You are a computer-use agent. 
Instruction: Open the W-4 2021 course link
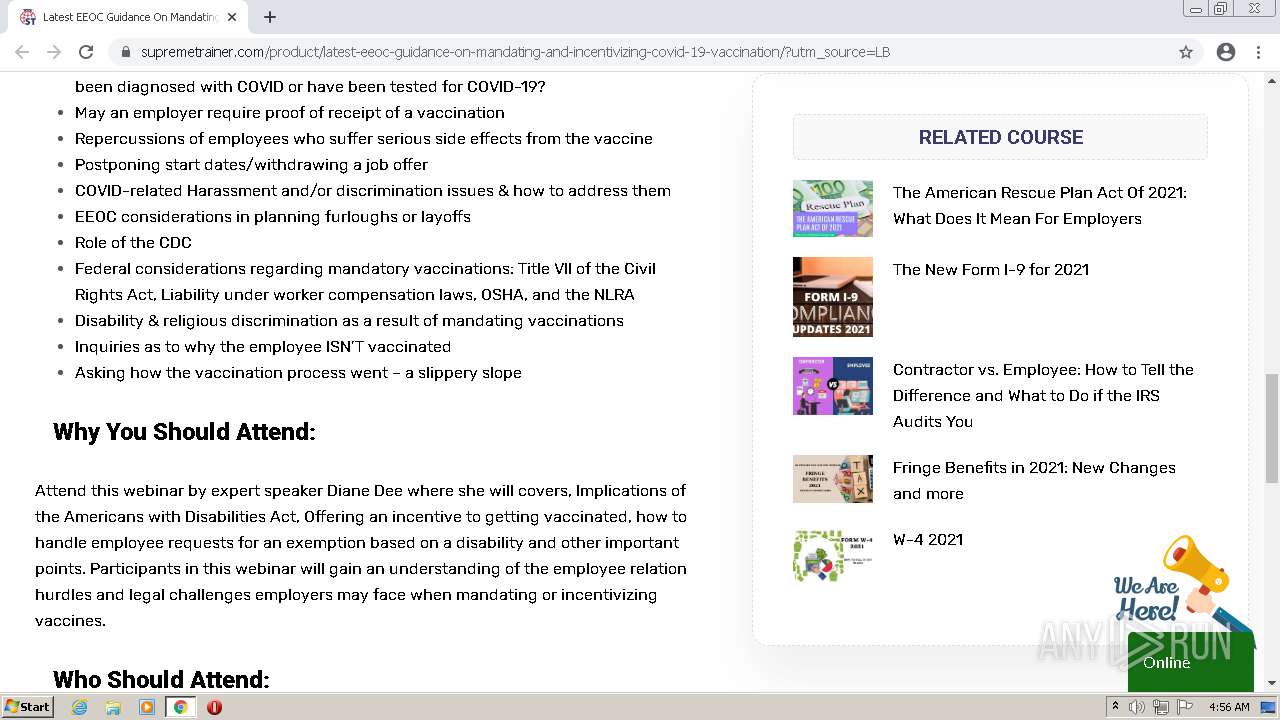(x=928, y=539)
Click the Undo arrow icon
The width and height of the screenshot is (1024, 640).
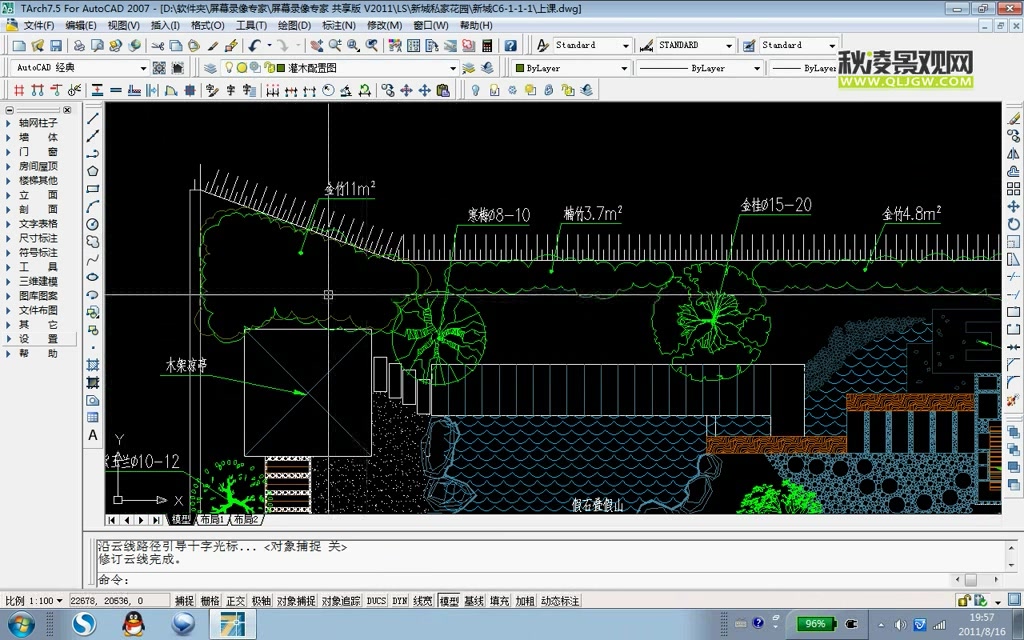point(255,46)
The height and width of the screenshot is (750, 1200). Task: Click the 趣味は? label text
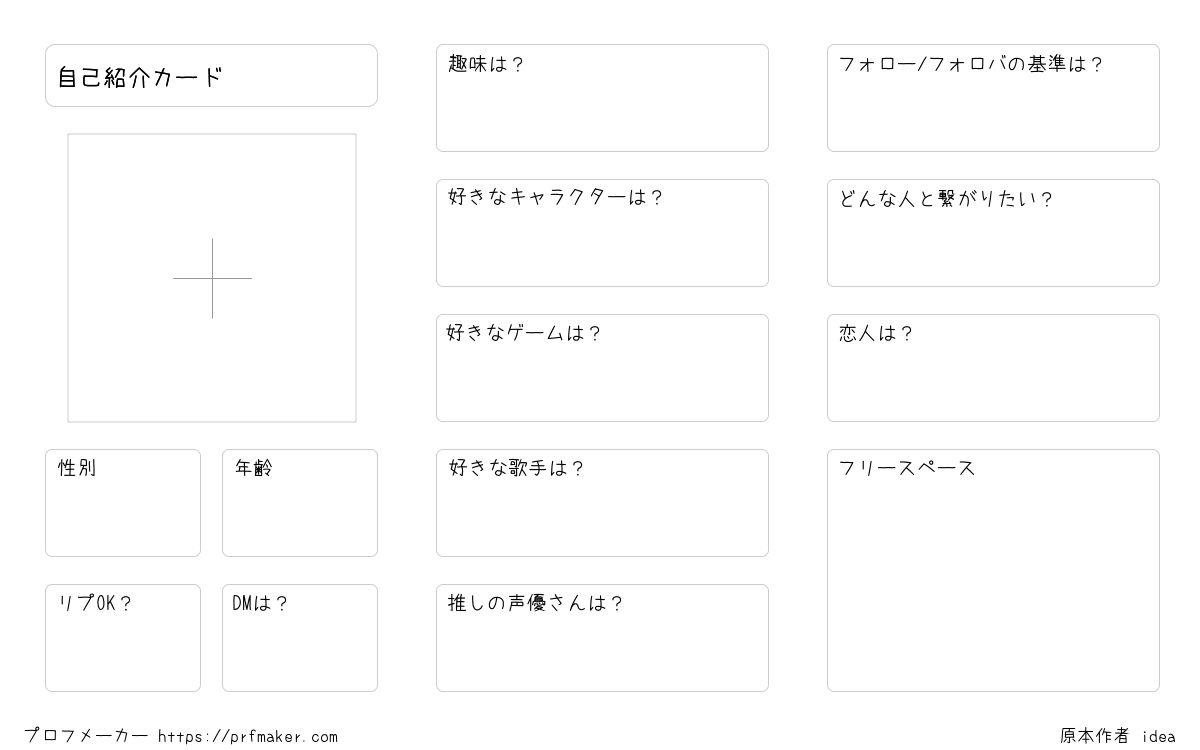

------

§ WHAT YOU SHOULD DO
Could you print the data exactly as it appears and keep the pictures out?

§ COMPLETED TASK
You are a computer-use agent. 
Instruction: Open the W-4 2021 course link
(x=928, y=539)
Click the Undo arrow icon
The width and height of the screenshot is (1024, 640).
point(255,46)
The height and width of the screenshot is (750, 1200). Task: Click the 趣味は? label text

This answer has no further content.